··· INPUT ROWS

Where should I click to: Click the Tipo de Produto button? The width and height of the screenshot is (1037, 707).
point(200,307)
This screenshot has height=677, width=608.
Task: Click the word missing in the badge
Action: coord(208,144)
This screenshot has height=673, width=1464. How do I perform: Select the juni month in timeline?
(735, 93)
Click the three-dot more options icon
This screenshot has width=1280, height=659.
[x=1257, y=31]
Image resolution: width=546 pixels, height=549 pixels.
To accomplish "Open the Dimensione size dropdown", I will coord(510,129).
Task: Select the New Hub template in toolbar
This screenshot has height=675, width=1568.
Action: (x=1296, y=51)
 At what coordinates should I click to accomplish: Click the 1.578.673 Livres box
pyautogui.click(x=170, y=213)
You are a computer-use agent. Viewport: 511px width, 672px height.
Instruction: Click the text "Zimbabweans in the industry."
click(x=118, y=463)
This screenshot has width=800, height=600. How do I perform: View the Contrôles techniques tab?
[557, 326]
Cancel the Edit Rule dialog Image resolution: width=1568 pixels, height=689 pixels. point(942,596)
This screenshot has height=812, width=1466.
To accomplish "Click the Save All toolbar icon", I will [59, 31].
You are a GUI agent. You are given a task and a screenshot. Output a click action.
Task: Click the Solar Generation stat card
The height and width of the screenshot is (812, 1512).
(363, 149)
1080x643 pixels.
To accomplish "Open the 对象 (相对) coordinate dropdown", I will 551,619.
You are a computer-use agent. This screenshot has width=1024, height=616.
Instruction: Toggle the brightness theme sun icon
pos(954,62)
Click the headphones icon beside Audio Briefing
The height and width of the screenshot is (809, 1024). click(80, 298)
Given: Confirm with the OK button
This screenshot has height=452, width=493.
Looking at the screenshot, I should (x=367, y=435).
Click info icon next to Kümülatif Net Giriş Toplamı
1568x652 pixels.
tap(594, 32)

······

AIM:
Could you copy every one of these records word for word, leaving nothing out?

TASK OUTPUT:
Where should I click to: Click the Tipo de Produto button? The width and height of the screenshot is (1037, 707).
point(200,307)
This screenshot has height=677, width=608.
Task: Click the word missing in the badge
Action: coord(208,144)
This screenshot has height=673, width=1464. How do I perform: Select the juni month in timeline?
(735, 93)
Click the three-dot more options icon
This screenshot has width=1280, height=659.
[x=1257, y=31]
Image resolution: width=546 pixels, height=549 pixels.
To accomplish "Open the Dimensione size dropdown", I will coord(510,129).
Task: Select the New Hub template in toolbar
This screenshot has height=675, width=1568.
Action: (x=1296, y=51)
 At what coordinates should I click to accomplish: Click the 1.578.673 Livres box
pyautogui.click(x=170, y=213)
You are a computer-use agent. Viewport: 511px width, 672px height.
Instruction: Click the text "Zimbabweans in the industry."
click(x=118, y=463)
This screenshot has width=800, height=600. How do I perform: View the Contrôles techniques tab?
[557, 326]
Cancel the Edit Rule dialog Image resolution: width=1568 pixels, height=689 pixels. point(942,596)
This screenshot has height=812, width=1466.
To accomplish "Click the Save All toolbar icon", I will [59, 31].
You are a GUI agent. You are given a task and a screenshot. Output a click action.
Task: Click the Solar Generation stat card
The height and width of the screenshot is (812, 1512).
(363, 149)
1080x643 pixels.
To accomplish "Open the 对象 (相对) coordinate dropdown", I will 551,619.
You are a computer-use agent. This screenshot has width=1024, height=616.
Instruction: Toggle the brightness theme sun icon
pos(954,62)
Click the headphones icon beside Audio Briefing
The height and width of the screenshot is (809, 1024). click(80, 298)
Given: Confirm with the OK button
This screenshot has height=452, width=493.
Looking at the screenshot, I should (x=367, y=435).
Click info icon next to Kümülatif Net Giriş Toplamı
1568x652 pixels.
tap(594, 32)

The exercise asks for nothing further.